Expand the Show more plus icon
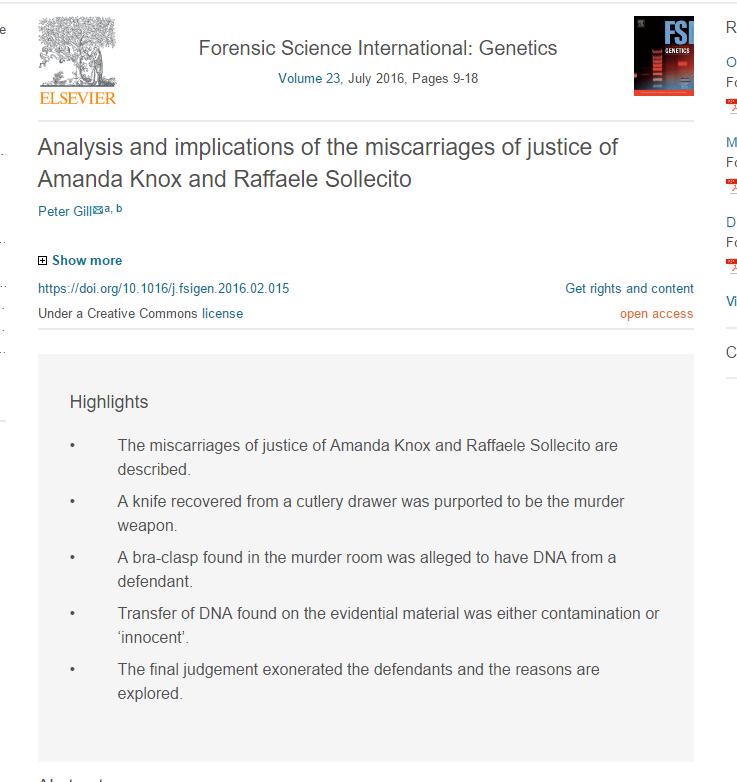This screenshot has width=737, height=782. (42, 260)
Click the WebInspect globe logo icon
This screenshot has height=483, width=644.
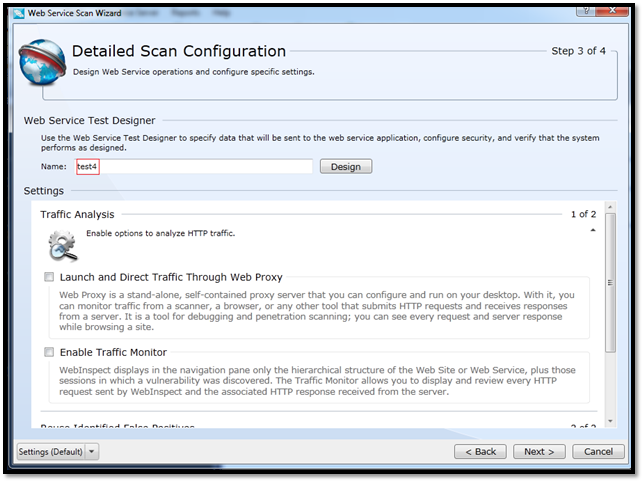click(x=40, y=62)
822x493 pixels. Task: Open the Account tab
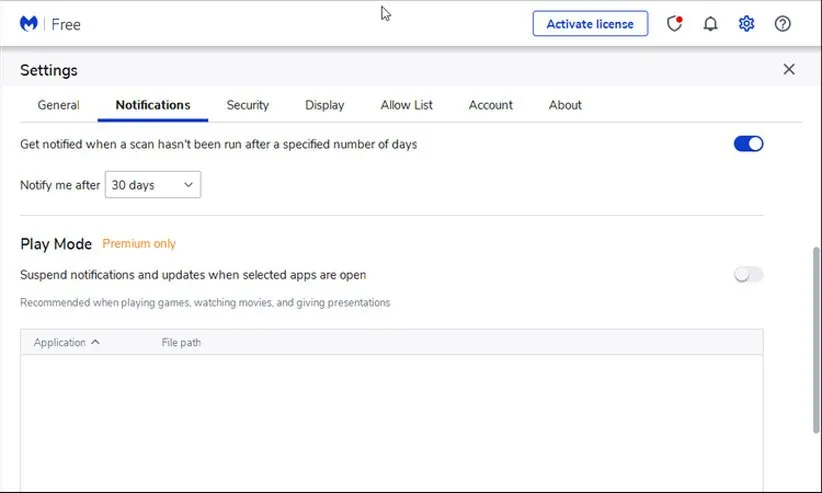(490, 105)
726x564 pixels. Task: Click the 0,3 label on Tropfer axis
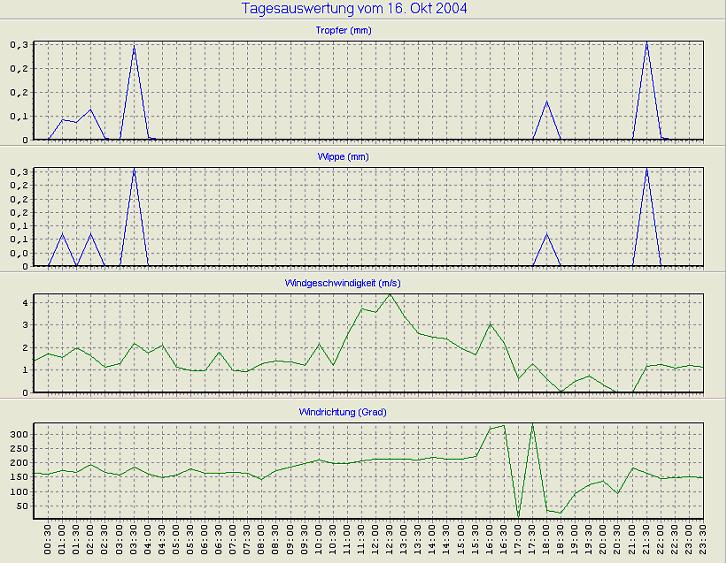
#####
=== Work to complete ===
Every record above must be given again exactly; drop the pictures.

=== Solution for this exercise ===
Expand the Show more plus icon
This screenshot has width=737, height=782. (42, 260)
Click the WebInspect globe logo icon
This screenshot has height=483, width=644.
click(x=40, y=62)
822x493 pixels. Task: Open the Account tab
(490, 105)
726x564 pixels. Task: Click the 0,3 label on Tropfer axis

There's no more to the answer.